The ladies are all part of the Womens Institute as well and have always had a monthly pub meeting to discuss plans they have for the village .
Pat said: “Some of our best ideas have probably come from drinking a bottle of wine together.”
Former civil servant Margaret is another of the women with 30 years experience in the group.
She said: “The village will look drab without the flowers being there so hopefully someone will step in as soon as possible.”
Treasurer of the group, Chris, has been part of the team for 14 years and says whoever takes over will get all the guidance they need.
The retired civil servant said: “As a team I’m sure we can nudge them in the right direction and help them out while we can. It’s such a worthwhile job and it makes you feel proud.”
Judy, who has been on the team for 14 years, explained how they fund their displays.
The retired farmer said: “We plan and organise events and have our annual fundraiser which goes toward paying for flowers and materials. We raised £550.51 this year from a cake and crafts sale and raffle.
“We also get a £600 grant from Wyre Council for being part of the ‘In Bloom’ programme.
The ladies also announced a parting gift for their retirement.
Pat said: “As our swansong we have decided to flood the village with 3,000 daffodils which we have paid Wyre Council to plant.”
Would you like to take over the secateurs?
The stage is now set for the next generation of gardeners to take over in Hambleton.
Pat says the women would love for some younger residents to get involved and carry on their work.
She added: “We would of course pass on our knowledge with respect to general maintenance and organising events. Unless some residents are prepared to take on the responsibilities,
the there will be no floral or associated activities, to the detriment of the village.”

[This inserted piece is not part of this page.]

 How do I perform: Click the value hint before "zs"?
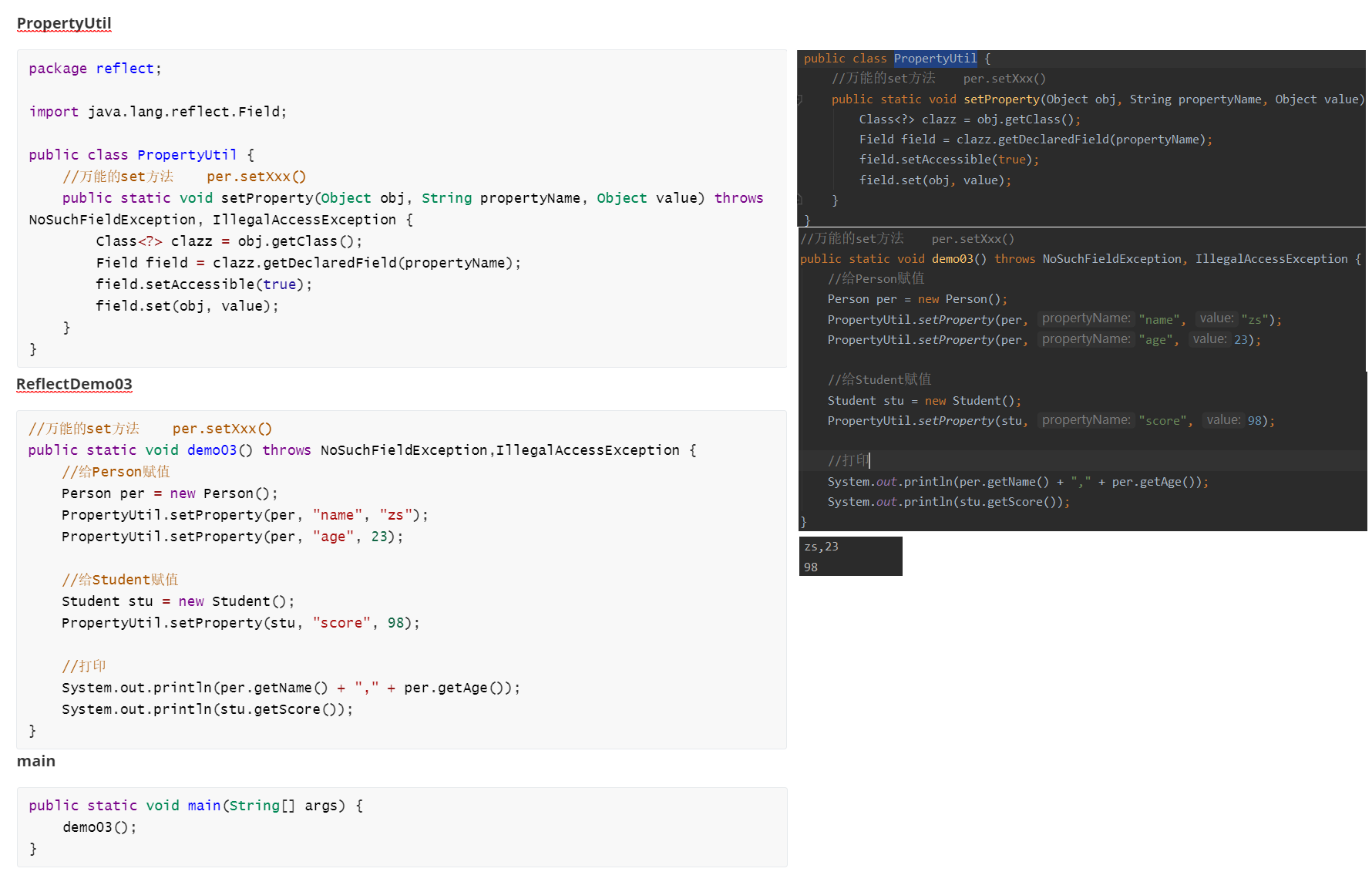1216,318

If you are considering becoming part of the Hambleton in Bloom team get in touch with the clerk to Hambleton Parish Council, Yvonne Walton, by calling (01253) 828861 or 07703773785.
Multiple award winners
Hambleton has won many ‘In Bloom’ awards under the dedicated stewardship of its six retiring women.
Last year it was presented with a silver gilt medal for the Britain in Bloom competition in the ‘Large Village Category’.
The village also won gold in 2016 for Wyre in Bloom.
Even though the women have now retired from the competitions, they still have the chance to triumph this year, with the winners being announced in November.